The defendant corporation answered the petition and at an interlocutory hearing the parties stipulated that the defendant Gold, a duly licensed optometrist who is authorized to practice optometry in the State of Georgia, is employed and paid by the corporate defendant to examine eyes of persons for it but no charge is made to such persons for the service he renders them. It was also stipulated that the copy of the rules and regulations of the board of examiners in optometry which was attached to the amended petition is a correct copy thereof and that such rules and regulations were in force and effect at all times mentioned in the petition. No other evidence was introduced on the interlocutory hearing and the court temporarily restrained and enjoined the defendant from committing any of the acts complained of in the petition. The exception is to that judgment. Held:

The only questions the writs of error present for decision are whether or not the corporate defendant is unlawfully practicing the profession of optometry by employing and paying the defendant Gold, a licensed optometrist, to examine eyes of persons for it when no charge is made to such persons for the service he renders them, and whether or not the defendant Gold is violating the rules and regulations which the *206board of examiners in optometry adopted pursuant to an Act which was passed in 1963 (Ga. L. 1963, p. 214) by accepting employment from the corporate defendant to render such optometric services for it.

Argued April 13, 1964 Decided July 13, 1964 Rehearing denied July 27 and August 11, 1964. Matthews, Maddox, Walton & Smith, John W. Maddox, William G. Grant, John W. Dorn, Wright, Walther & Morgan, Clinton J. Morgan, for plaintiffs in error. Eugene Cook, Attorney General, G. Hughel Harrison, Assistant Attorney General, contra. James L. Moore, Jr., Francis Shackelford, Will Ed Smith, Henry P. Eve, Ed G. Barham, H. H. Perry, Jr., Paul M. Conaway, Trammell Shi, for parties at interest not parties to record.

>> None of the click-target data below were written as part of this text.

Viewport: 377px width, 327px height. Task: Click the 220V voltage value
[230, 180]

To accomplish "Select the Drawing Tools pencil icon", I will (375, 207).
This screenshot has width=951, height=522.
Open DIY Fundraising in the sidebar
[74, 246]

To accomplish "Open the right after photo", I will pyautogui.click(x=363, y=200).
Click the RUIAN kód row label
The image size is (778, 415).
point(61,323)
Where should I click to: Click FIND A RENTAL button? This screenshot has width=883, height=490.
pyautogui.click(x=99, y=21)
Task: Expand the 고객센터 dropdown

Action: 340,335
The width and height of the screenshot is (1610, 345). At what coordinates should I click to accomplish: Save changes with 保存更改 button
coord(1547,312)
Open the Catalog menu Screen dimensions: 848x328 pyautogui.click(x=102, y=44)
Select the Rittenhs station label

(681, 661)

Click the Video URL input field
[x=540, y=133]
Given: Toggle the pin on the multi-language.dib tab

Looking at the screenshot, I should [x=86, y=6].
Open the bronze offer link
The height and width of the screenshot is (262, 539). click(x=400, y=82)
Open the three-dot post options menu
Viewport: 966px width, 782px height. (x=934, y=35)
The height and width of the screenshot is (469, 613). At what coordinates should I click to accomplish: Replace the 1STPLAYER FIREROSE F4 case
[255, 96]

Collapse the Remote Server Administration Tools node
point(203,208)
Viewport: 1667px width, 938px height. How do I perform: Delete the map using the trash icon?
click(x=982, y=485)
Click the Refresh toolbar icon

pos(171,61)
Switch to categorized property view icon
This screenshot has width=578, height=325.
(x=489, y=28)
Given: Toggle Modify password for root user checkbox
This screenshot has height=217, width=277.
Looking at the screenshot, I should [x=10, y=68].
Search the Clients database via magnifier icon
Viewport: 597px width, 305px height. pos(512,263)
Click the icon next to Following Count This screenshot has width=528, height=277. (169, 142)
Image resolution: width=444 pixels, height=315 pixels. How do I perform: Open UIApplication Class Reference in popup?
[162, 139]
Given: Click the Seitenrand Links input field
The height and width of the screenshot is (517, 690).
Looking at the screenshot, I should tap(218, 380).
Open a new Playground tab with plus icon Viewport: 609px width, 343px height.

These two questions are fully answered in the affirmative by the unanimous decision which this court rendered on October 10, 1963, in Pearle Optical of Monroeville, Inc. v. State Board of Examiners in Optometry, 219 Ga. 364 (133 SE2d 374); and since the opinion in that case so exhaustively deals with and settles the questions presently before us for review adversely to the contentions of the plaintiffs in error, no further discussion of them is here deemed necessary, and the motion to overrule that case, after being fully considered, is denied. A ruling different from the one here made is not required by the decision this court rendered on December 4, 1936, in Georgia State Board of Examiners in Optometry v. Friedman’s Jewelers, 183 Ga. 669 (189 SE 238); and this is true for the reason that the law respecting optometry has been materially changed since that case was decided, and optometry is now by statute expressly declared to be a learned profession and not merely a mechanical art as it was classified and deemed to be when Friedman’s case was decided. See Ga. L. 1956, p. 94, as amended by Ga. L. 1963, p. 214.

Judgment affirmed.

All the Justices concur, except Duckworth, C. J., who dissents.